The task -> Retype exactly the lines from the one containing "Expand second post's three-dot menu" through the last line of the records below, including both, and leave out any pictures.

+++ Exercise inputs

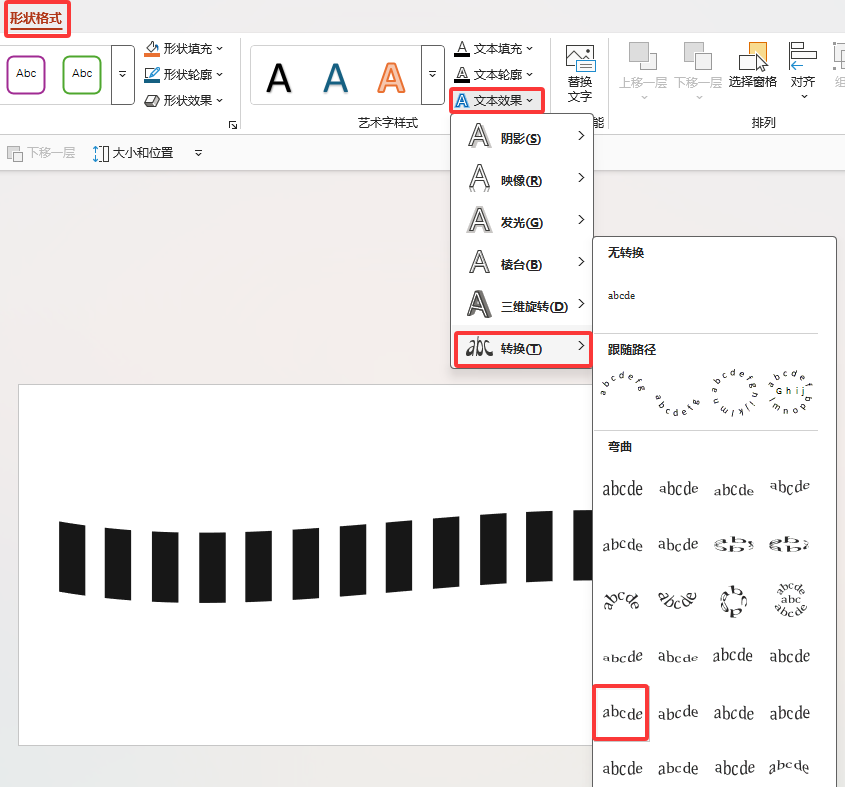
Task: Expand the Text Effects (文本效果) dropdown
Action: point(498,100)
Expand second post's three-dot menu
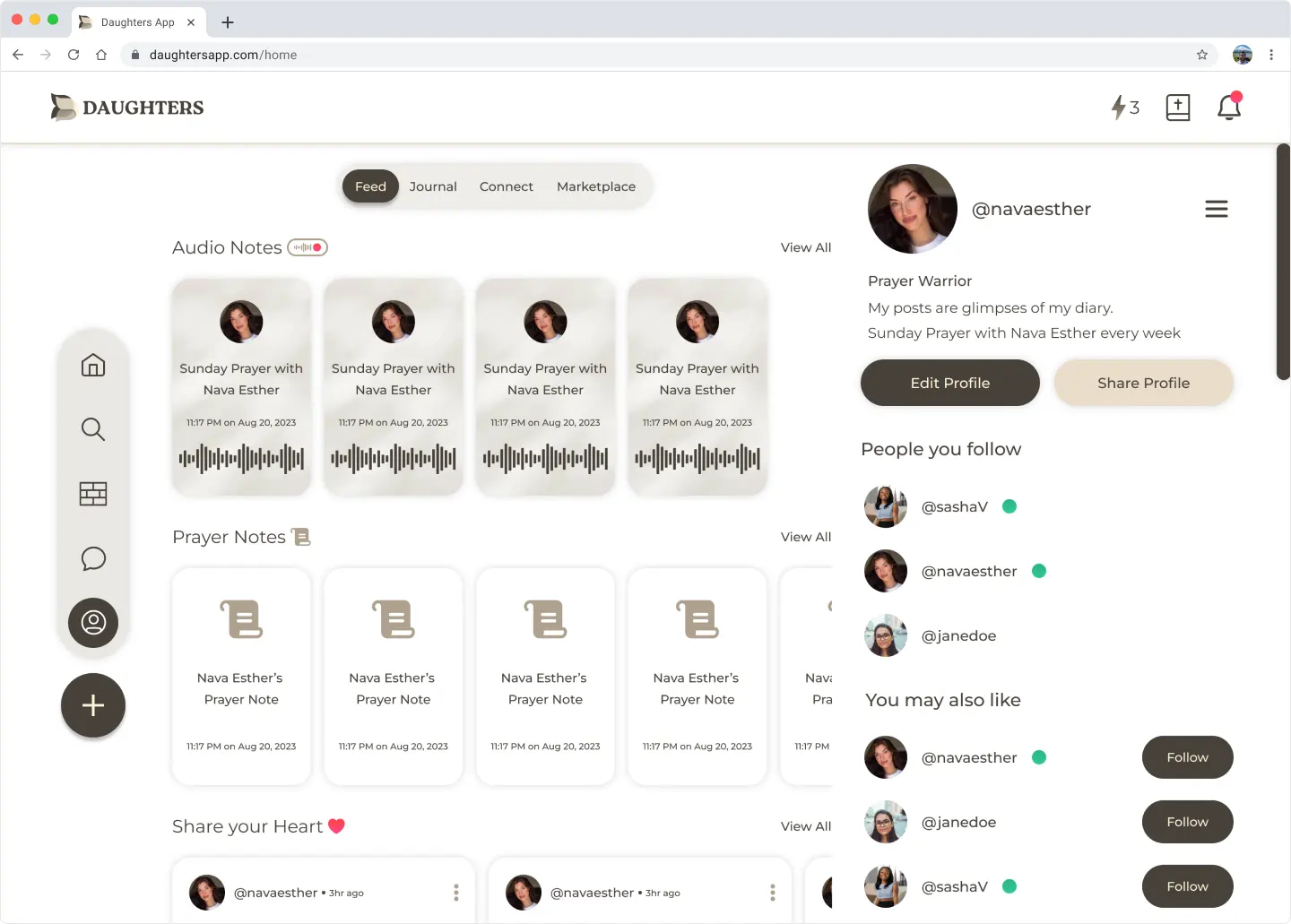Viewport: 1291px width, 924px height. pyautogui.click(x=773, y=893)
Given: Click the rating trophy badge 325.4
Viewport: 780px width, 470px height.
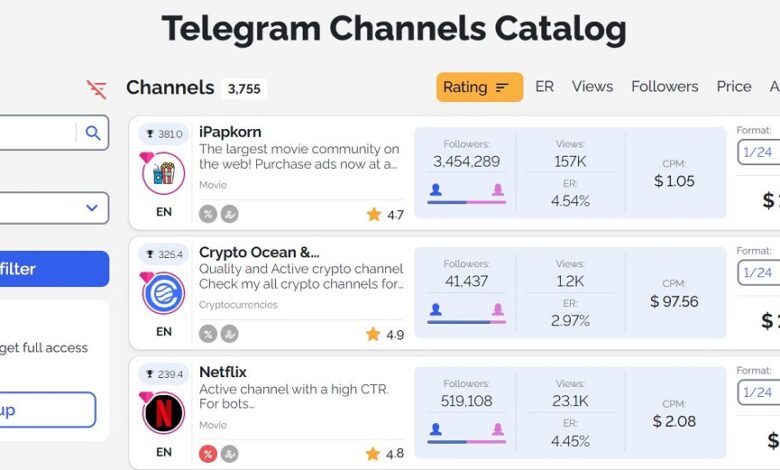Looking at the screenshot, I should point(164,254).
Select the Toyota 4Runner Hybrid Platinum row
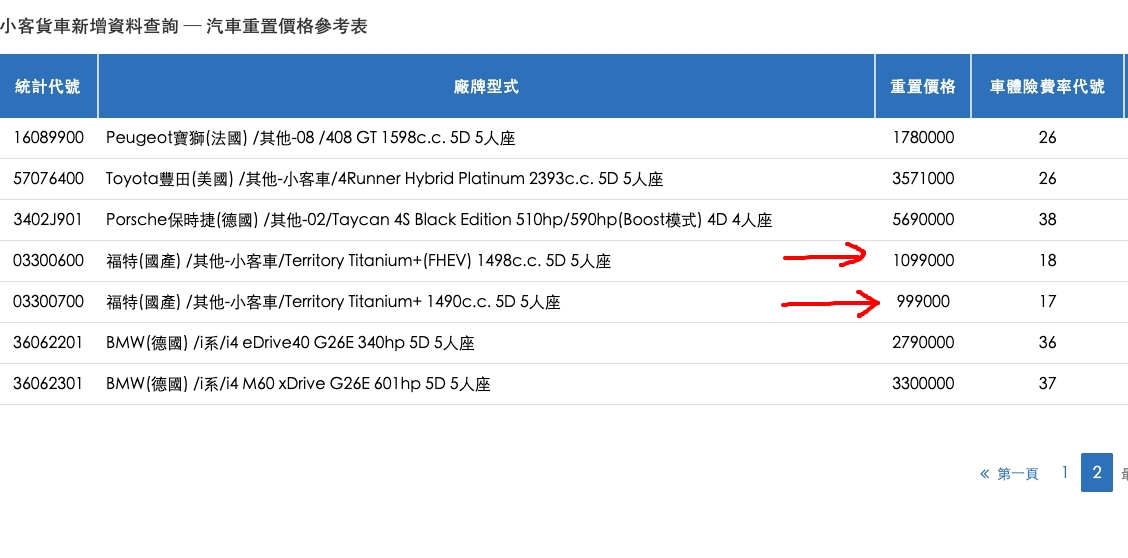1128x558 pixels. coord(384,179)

++++++

Problem solution ->
Expand second post's three-dot menu
Viewport: 1291px width, 924px height. pyautogui.click(x=773, y=893)
Given: Click the rating trophy badge 325.4
Viewport: 780px width, 470px height.
Looking at the screenshot, I should point(164,254).
Select the Toyota 4Runner Hybrid Platinum row
1128x558 pixels. coord(384,179)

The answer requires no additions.